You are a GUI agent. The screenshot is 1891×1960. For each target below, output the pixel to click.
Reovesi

--------------------

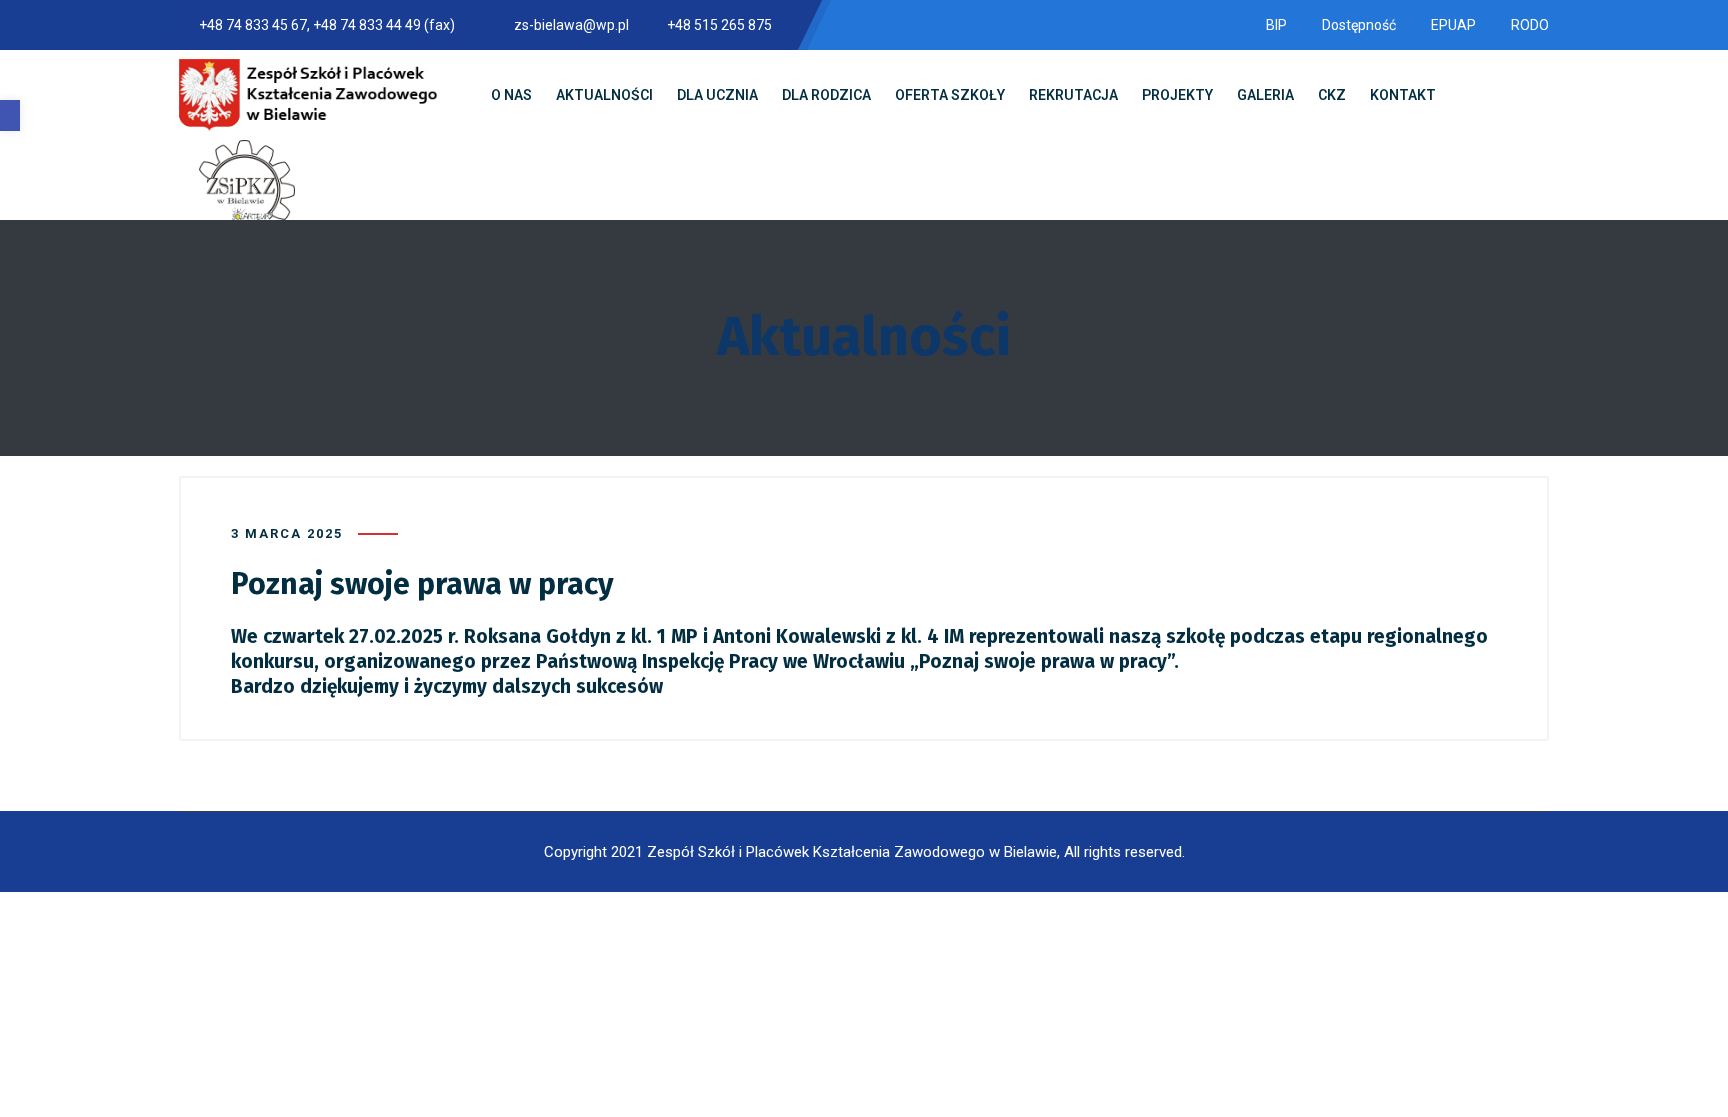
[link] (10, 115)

--------------------

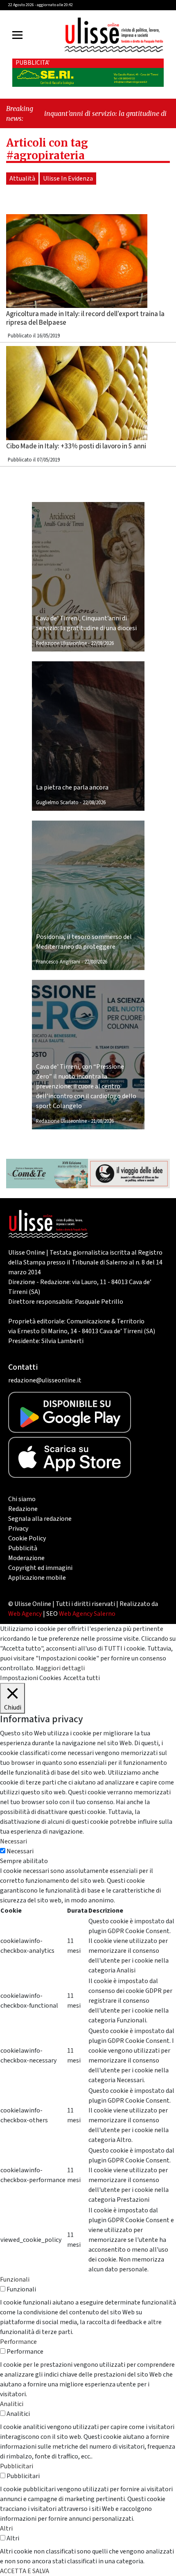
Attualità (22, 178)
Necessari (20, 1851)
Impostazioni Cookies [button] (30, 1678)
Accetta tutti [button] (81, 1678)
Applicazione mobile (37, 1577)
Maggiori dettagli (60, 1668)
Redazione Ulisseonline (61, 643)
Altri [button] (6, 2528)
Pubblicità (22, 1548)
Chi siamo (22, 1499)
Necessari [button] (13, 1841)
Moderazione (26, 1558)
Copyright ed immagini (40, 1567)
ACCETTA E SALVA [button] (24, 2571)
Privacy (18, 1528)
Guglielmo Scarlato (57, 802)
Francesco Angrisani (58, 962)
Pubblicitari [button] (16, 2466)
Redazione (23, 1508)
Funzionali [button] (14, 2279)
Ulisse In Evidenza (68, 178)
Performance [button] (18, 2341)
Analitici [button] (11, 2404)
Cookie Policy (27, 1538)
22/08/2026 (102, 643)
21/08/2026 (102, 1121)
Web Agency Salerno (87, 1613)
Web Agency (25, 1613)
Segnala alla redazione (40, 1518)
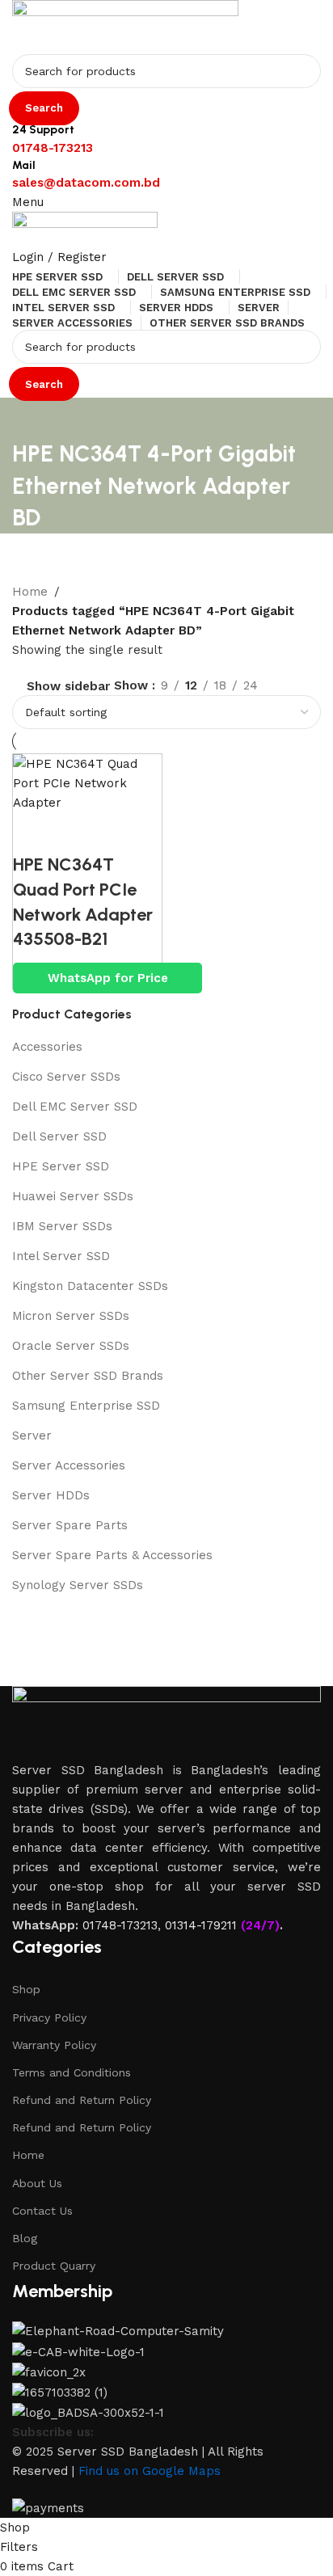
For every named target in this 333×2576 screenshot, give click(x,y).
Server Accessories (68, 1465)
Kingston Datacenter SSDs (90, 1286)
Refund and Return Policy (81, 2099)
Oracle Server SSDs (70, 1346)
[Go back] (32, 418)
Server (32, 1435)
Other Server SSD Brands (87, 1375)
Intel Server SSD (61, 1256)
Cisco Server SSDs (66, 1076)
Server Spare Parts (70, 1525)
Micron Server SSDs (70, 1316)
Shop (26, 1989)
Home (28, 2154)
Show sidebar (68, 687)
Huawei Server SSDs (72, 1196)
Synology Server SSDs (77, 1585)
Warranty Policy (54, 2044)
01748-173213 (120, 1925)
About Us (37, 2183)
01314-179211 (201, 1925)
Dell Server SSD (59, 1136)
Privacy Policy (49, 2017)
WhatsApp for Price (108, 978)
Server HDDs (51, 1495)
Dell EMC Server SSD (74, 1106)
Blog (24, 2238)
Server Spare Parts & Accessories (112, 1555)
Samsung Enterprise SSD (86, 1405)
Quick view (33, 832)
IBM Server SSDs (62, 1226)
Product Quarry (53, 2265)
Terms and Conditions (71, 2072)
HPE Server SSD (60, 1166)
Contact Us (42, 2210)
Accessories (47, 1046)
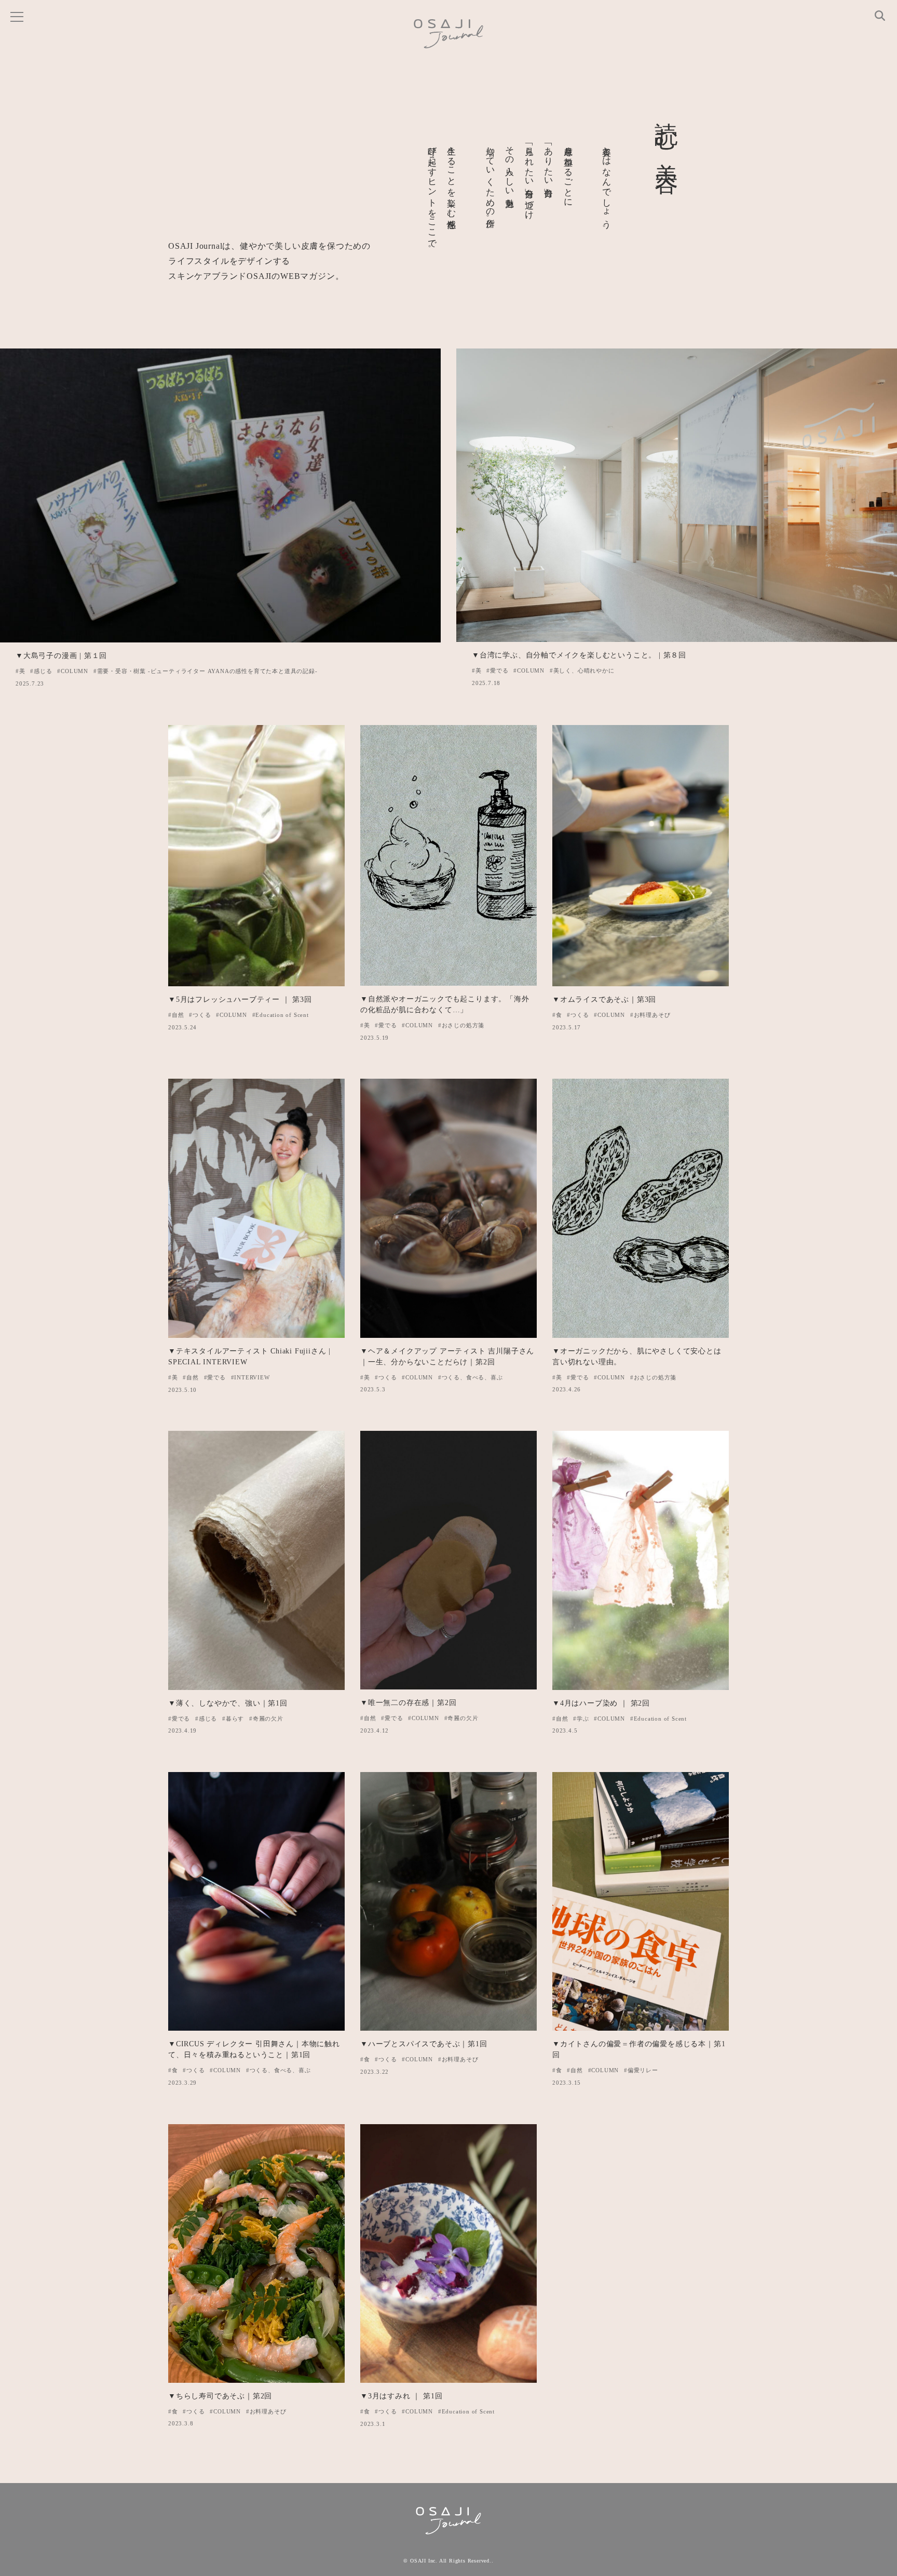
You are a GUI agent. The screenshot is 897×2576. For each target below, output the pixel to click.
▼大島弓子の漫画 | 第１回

--------------------

▶ [DIRECTIONS FOR THIS TASK]: Reproduce exactly the lines above that run from the one with "ACCETTA E SALVA [button] (24, 2571)" to the one with "Dell Server SSD (59, 1136)", both included, leaving pictures out.

▶ [RESPONSE AREA]:
ACCETTA E SALVA [button] (24, 2571)
Privacy (18, 1528)
Guglielmo Scarlato (57, 802)
Francesco Angrisani (58, 962)
Pubblicitari [button] (16, 2466)
Redazione (23, 1508)
Funzionali [button] (14, 2279)
Ulisse In Evidenza (68, 178)
Performance [button] (18, 2341)
Analitici [button] (11, 2404)
Cookie Policy (27, 1538)
22/08/2026 (102, 643)
21/08/2026 (102, 1121)
Web Agency Salerno (87, 1613)
Web Agency (25, 1613)
Segnala alla redazione (40, 1518)
For every named target in this 333×2576 screenshot, give click(x,y).
Server Accessories (68, 1465)
Kingston Datacenter SSDs (90, 1286)
Refund and Return Policy (81, 2099)
Oracle Server SSDs (70, 1346)
[Go back] (32, 418)
Server (32, 1435)
Other Server SSD Brands (87, 1375)
Intel Server SSD (61, 1256)
Cisco Server SSDs (66, 1076)
Server Spare Parts (70, 1525)
Micron Server SSDs (70, 1316)
Shop (26, 1989)
Home (28, 2154)
Show sidebar (68, 687)
Huawei Server SSDs (72, 1196)
Synology Server SSDs (77, 1585)
Warranty Policy (54, 2044)
01748-173213 (120, 1925)
About Us (37, 2183)
01314-179211 (201, 1925)
Dell Server SSD (59, 1136)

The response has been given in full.